Now for most girls, this is not at all attractive, but when it's the only thing around, they give in. It becomes the whole "I'd rather lower my standards and have somebody than be lonely" mentality. However, with this comes even more vent sessions and heartaches about feeling used and wondering what you did for him to ghost you.

First, ladies, remember to set those standards high and keep them there. Second, I want to remind that you attract what you are, not what you want. If you are someone that likes to dress provocatively and show off your body, you are going to attract a man that only wants to use you for your body. If you are someone who involves herself in volunteer work with your church, you will attract a man who loves Jesus and serves others as you do. Not to say that every man that you attract will be like this, but there is a much higher chance you will attract that kind of person because you are that kind of person.

It is the hard truth, but it's one that needs to be said. A while ago I heard a girl talk about how all guys are "pigs" and there are "no gentlemen out there" because they were talking about her body when earlier that day she posted a picture of her in a tiny bikini showing most of her body. I just wanted to tell her what I'm saying now: You attract what you are, not what you want.

If you want a good guy, become the good girl that that good guy deserves. If you want a holy man, realize that a holy man will less likely be attracted to a girl who spends all their time getting wasted at a club four nights a week. If you want a man who respects you, respect yourself and dress like someone who has more to offer than just her body.
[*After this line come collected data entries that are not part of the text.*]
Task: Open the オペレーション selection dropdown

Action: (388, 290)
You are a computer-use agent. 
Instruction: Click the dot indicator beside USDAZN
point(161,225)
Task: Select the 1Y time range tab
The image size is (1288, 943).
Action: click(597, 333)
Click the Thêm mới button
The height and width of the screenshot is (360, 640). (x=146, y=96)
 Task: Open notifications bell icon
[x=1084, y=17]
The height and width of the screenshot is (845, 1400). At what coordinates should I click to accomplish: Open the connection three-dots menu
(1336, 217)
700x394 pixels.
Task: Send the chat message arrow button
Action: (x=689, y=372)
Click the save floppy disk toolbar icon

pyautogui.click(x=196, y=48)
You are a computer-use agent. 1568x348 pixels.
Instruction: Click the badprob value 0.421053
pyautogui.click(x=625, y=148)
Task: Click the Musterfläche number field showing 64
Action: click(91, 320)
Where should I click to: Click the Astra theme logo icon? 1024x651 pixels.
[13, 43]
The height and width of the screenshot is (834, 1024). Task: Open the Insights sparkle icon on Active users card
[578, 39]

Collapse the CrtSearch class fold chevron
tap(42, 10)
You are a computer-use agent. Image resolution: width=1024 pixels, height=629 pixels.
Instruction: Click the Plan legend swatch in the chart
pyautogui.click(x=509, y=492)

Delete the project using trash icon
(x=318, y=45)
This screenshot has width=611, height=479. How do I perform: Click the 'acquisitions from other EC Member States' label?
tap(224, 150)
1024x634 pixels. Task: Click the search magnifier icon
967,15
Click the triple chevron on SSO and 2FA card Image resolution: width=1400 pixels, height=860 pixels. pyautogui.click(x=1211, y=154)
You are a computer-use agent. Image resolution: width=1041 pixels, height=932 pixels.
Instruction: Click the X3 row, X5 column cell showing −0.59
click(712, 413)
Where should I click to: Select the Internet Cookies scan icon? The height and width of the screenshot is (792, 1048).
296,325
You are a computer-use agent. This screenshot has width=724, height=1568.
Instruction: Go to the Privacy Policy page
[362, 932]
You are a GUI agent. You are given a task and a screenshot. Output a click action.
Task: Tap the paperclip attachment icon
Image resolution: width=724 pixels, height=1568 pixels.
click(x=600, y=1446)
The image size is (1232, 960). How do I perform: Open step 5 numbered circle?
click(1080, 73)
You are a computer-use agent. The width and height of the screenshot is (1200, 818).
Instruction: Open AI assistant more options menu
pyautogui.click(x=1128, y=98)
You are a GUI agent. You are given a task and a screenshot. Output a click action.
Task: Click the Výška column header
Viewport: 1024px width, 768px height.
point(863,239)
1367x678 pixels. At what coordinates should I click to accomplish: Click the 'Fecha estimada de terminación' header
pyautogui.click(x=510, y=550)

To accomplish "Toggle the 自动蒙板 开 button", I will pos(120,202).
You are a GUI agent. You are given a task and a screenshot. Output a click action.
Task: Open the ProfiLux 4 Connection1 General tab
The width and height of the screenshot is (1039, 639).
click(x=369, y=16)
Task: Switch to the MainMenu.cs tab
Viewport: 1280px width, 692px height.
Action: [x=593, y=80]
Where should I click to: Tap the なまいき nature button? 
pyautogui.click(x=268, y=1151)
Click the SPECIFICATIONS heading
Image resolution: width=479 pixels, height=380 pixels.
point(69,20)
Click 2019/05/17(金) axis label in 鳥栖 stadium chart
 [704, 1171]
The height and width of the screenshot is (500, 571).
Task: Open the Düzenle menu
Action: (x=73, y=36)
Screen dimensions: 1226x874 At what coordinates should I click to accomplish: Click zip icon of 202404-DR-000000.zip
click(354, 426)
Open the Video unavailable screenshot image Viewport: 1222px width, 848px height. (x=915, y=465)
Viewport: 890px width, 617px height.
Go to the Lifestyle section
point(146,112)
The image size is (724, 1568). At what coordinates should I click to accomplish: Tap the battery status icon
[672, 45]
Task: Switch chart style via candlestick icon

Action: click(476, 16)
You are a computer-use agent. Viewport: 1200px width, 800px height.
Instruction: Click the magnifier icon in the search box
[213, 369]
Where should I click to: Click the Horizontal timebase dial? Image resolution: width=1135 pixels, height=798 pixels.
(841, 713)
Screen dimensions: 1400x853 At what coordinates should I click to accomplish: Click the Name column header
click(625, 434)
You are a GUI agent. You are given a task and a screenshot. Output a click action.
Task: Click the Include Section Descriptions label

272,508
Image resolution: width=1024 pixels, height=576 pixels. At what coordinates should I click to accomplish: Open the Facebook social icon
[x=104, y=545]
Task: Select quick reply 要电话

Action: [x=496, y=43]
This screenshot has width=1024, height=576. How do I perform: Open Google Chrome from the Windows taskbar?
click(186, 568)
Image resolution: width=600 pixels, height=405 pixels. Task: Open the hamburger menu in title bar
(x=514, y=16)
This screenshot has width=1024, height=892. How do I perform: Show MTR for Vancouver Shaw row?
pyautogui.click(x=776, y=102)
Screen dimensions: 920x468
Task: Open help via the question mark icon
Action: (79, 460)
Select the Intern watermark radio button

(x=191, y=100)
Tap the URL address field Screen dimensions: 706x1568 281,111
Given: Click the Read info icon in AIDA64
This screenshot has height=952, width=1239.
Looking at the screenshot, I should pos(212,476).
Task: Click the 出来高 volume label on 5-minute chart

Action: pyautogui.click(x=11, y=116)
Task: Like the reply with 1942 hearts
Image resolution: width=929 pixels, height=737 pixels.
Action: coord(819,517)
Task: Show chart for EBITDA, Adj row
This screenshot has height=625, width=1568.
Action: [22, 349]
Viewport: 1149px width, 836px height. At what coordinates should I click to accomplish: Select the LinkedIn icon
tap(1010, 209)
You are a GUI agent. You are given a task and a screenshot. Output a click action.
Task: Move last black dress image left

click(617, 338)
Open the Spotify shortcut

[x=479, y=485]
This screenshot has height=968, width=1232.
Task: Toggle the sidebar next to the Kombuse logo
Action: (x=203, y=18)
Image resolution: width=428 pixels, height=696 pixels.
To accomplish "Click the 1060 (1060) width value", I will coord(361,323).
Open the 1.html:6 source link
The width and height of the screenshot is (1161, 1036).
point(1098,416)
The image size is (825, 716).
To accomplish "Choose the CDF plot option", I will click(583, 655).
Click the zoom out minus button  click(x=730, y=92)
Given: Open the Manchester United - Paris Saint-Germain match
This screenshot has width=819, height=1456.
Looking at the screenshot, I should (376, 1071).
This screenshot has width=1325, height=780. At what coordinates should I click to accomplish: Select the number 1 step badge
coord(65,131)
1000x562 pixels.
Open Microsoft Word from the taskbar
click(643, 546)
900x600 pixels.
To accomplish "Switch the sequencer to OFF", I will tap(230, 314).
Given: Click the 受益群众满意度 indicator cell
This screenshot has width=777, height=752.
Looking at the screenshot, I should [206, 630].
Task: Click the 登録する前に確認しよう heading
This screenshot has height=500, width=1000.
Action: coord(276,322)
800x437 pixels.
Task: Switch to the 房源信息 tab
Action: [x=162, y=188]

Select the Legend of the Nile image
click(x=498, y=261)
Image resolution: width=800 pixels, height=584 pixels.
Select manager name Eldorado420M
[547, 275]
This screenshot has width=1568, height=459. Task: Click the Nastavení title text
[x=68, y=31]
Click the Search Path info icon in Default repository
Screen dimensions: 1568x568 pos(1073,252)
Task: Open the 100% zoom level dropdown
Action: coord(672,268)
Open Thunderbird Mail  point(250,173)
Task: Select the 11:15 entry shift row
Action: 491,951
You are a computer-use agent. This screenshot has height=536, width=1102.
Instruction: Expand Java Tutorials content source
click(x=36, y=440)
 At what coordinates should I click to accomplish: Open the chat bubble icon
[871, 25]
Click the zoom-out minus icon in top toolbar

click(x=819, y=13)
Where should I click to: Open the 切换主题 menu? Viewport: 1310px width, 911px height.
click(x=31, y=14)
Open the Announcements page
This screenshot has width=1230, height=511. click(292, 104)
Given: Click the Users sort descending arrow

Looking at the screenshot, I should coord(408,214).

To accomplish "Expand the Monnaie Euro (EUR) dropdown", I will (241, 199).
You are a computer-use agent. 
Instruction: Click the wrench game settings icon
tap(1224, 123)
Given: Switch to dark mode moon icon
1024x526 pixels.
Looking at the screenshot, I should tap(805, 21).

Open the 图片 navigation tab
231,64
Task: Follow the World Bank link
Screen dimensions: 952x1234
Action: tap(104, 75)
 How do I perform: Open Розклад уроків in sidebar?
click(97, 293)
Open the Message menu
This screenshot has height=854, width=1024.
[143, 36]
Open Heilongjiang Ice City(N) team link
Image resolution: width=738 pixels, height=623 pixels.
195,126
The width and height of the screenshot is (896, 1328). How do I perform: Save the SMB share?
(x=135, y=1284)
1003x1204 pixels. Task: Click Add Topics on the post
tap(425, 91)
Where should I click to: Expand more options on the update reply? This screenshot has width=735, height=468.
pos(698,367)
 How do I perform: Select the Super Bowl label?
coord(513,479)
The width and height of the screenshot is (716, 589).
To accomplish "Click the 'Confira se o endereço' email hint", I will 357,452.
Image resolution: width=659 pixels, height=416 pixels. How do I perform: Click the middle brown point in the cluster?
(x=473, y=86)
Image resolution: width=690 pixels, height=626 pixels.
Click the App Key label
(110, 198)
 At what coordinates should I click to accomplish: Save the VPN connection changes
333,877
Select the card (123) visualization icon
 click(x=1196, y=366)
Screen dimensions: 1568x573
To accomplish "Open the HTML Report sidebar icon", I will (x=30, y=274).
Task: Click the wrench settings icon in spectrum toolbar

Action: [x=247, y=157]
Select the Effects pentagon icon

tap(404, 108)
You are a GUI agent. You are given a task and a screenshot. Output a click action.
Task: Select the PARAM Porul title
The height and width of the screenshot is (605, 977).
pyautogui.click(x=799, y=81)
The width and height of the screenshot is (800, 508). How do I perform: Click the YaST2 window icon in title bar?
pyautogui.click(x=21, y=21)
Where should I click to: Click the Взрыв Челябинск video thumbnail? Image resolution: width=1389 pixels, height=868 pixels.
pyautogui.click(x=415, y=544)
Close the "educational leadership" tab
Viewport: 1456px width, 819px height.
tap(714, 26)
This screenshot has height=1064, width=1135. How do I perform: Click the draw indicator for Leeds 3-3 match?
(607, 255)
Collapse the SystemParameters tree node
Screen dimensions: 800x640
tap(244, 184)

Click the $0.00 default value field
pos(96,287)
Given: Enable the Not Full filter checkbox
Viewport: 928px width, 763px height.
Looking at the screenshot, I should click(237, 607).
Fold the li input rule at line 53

Next time you're feeling at a loss for finding any "good guys," think about the person you are, the people you're surrounding yourself with, and if you would want to date a guy with the habits you have. If you wouldn't, then start thinking about how to better yourself for you and for your future man. I promise, when you look inward and begin to improve yourself, you will attract the right people and save yourself the heartache of being with the wrong guys!